>> START Information provided

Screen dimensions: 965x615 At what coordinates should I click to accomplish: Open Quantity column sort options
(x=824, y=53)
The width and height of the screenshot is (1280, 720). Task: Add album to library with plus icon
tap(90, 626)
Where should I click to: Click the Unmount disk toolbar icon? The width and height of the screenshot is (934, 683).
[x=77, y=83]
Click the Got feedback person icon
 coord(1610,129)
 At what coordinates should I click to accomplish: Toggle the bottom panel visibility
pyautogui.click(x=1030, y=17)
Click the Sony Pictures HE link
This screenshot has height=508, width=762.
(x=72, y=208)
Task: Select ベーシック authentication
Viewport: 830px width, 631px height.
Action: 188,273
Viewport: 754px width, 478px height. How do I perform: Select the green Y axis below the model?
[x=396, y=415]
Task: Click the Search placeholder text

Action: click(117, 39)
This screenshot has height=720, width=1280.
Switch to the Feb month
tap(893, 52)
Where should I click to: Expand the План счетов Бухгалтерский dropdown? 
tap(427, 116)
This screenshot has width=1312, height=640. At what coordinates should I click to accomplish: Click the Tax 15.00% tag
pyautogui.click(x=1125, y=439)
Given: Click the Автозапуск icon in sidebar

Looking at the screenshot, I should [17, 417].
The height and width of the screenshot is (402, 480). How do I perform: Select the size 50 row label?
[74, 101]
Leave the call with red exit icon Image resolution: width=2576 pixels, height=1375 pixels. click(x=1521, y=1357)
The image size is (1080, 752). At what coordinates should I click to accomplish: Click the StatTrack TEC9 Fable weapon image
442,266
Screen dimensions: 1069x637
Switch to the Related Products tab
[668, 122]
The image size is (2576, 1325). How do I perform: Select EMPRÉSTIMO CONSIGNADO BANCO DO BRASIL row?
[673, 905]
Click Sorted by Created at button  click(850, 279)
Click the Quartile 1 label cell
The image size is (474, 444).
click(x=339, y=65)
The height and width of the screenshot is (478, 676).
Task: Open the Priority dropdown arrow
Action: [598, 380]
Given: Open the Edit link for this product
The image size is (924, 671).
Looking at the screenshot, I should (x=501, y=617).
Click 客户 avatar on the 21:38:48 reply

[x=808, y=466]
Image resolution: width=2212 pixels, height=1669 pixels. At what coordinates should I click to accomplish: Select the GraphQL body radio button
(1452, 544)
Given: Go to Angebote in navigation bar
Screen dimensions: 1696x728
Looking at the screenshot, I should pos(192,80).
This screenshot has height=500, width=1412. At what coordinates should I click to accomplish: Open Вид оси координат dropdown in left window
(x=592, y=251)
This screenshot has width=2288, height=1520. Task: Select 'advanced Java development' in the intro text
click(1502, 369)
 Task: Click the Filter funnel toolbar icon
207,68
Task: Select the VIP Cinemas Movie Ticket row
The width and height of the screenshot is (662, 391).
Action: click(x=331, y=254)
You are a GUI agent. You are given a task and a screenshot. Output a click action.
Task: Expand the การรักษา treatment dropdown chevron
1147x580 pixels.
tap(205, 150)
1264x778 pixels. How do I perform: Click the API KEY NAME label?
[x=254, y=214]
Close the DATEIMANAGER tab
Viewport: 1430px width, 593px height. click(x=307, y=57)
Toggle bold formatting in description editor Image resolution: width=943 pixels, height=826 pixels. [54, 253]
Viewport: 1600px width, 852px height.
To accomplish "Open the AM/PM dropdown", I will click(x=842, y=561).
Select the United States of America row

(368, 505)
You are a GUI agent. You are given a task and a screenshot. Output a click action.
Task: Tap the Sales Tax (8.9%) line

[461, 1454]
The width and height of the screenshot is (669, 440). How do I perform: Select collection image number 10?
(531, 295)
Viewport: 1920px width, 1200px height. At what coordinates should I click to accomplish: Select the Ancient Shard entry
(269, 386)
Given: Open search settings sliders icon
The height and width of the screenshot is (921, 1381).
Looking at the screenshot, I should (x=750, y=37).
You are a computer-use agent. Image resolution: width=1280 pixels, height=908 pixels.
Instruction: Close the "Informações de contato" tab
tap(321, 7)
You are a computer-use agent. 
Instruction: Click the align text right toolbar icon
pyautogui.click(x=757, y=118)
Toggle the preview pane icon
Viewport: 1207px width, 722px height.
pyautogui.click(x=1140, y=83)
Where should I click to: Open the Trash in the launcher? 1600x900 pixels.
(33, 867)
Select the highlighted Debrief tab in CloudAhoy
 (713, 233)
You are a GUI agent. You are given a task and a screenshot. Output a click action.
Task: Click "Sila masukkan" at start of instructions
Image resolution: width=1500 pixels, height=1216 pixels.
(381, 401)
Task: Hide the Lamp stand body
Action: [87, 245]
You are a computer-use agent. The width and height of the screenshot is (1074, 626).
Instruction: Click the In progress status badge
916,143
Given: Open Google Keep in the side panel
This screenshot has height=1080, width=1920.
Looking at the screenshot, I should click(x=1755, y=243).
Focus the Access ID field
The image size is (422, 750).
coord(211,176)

>> END Information provided

▸ Short exercise: Convert the items from the line containing "The height and width of the screenshot is (402, 480)." through the line containing "Click Sorted by", inclusive, into a two-column CSV with the header instruction,coordinates. Write one row per item, putting its text and its answer each in a single quoted field with any line breaks replaced by spaces.

▸ Complete response:
instruction,coordinates
"The height and width of the screenshot is (402, 480). How do I perform: Select the size 50 row label?","[74, 101]"
"Leave the call with red exit icon Image resolution: width=2576 pixels, height=1375 pixels.","click(x=1521, y=1357)"
"The image size is (1080, 752). At what coordinates should I click to accomplish: Click the StatTrack TEC9 Fable weapon image","442,266"
"Screen dimensions: 1069x637 Switch to the Related Products tab","[668, 122]"
"The image size is (2576, 1325). How do I perform: Select EMPRÉSTIMO CONSIGNADO BANCO DO BRASIL row?","[673, 905]"
"Click Sorted by Created at button","click(850, 279)"